**Extrait de page**
================
Donald Trump provoque la sidération générale en envisageant un contrôle américain de la bande de Gaza

Publié le par FSC

Par Piotr Smolar
Le Monde du 05 février 2025

 

Le premier ministre israélien, Benyamin Nétanyahou, et le président américain, Donald Trump, dans le bureau Ovale de la Maison Blanche, le 4 février 2025. EVAN VUCCI / AP

 

A l’issue d’une rencontre avec le premier ministre israélien, Benyamin Nétanyahou, le président américain a répété qu’il souhaitait vider le territoire palestinien de ses habitants, avant d’évoquer « une situation de propriété sur le long terme » des Etats-Unis.
L’histoire compte peu pour Donald Trump, lorsqu’il parle de Gaza. Les traumatismes du passé, les guerres successives, l’attachement à un lieu, l’ombre longue des ancêtres, les droits des vivants : tout cela semble enfoui sous les décombres.


Car le magnat de l’immobilier reconverti en politique ne voit que cela dans le territoire palestinien, des décombres. Un « site de démolition », qu’il faudrait vider de sa population, par souci humanitaire. Eparpiller les Palestiniens ailleurs, dans la région. « Il pourrait s’agir de sites nombreux ou ce pourrait être un grand site. Mais les gens pourraient vivre dans le confort et la paix et on va s’assurer que quelque chose de spectaculaire sera fait », s’est hasardé le président, mardi 4 février, à la Maison Blanche.
================
**Lignes enregistrées**

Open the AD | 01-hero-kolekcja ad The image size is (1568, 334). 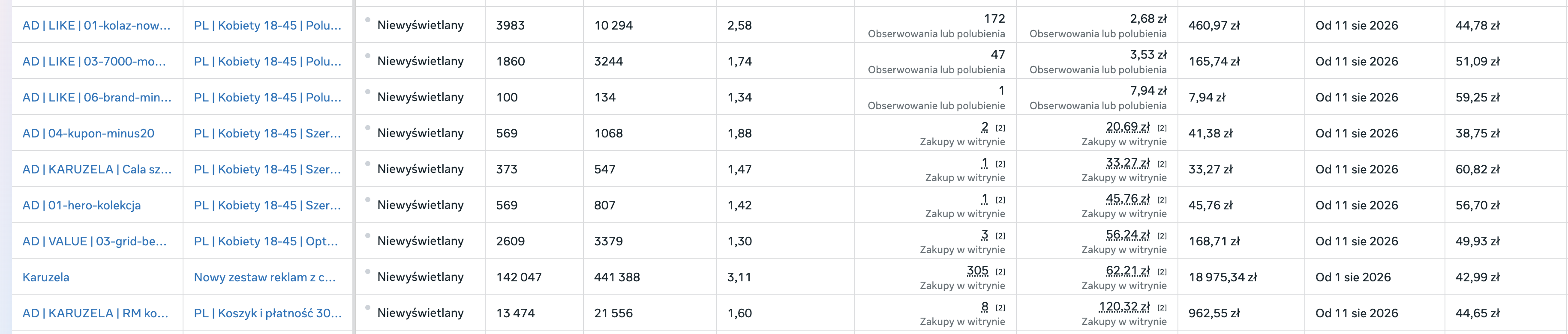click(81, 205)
================
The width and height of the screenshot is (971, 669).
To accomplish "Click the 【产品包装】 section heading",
================
**Consignes**
1 – Répondez aux questions suivantes à partir de l'article sur Donald Trump et Gaza :
(a) Dans quel journal et à quelle date l'article a-t-il paru ?
(b) Dans quelle pièce de la Maison Blanche Benyamin Nétanyahou et Donald Trump ont-ils été photographiés ?
(c) Par quelle expression Donald Trump désigne-t-il le territoire palestinien, selon l'article ?
2 – Fournissez la suite de l'article sur Donald Trump et Gaza, à partir de sa dernière phrase.

**Réponses attendues**
1 –
(a) Dans Le Monde, le 5 février 2025.
(b) Dans le bureau Ovale.
(c) Un « site de démolition ».

2 –
A ses côtés se trouvait son premier invité étranger, le premier ministre israélien, Benyamin Nétanyahou. Ce dernier semblait à la fois euphorique et nerveux devant cet allié américain imprévisible, promouvant le déplacement massif d’une population suppliciée par seize mois de guerre. « Les Etats-Unis vont prendre le contrôle de la bande de Gaza », a osé Donald Trump, évoquant « une situation de propriété sur le long terme », expression que l’on ne sait traduire précisément en droit international. Comme un promoteur devant une maison témoin, Donald Trump s’est engagé à transformer ce « symbole de mort et de destruction » qu’est Gaza en « Riviera du Moyen Orient ». Il l’assure : « Tous ceux à qui j’ai parlé adorent l’idée de voir les Etats-Unis posséder ce morceau de territoire, développer et créer des milliers d’emplois avec quelque chose qui sera magnifique. »


Autrement dit, le candidat de la paix à la dernière élection présidentielle, opposé aux aventures militaires extérieures, ne se contente plus d’envisager l’annexion du canal du Panama, du Canada et du Groenland, dans une ferveur néoimpérialiste. Il suggère d’y ajouter un confetti de territoire ravagé, tenu par un mouvement islamiste armé, long de quarante kilomètres, dont il veut évacuer toute la population. Une opération qui nécessiterait un large contingent militaire américain – hypothèse non écartée par Donald Trump – et supposerait des dizaines, voire des centaines de soldats tués. Deux possibilités se dessinent : le président américain est sérieux ; ou bien il déplace les termes du débat selon son habitude, pour banaliser l’inacceptable et modifier les équilibres.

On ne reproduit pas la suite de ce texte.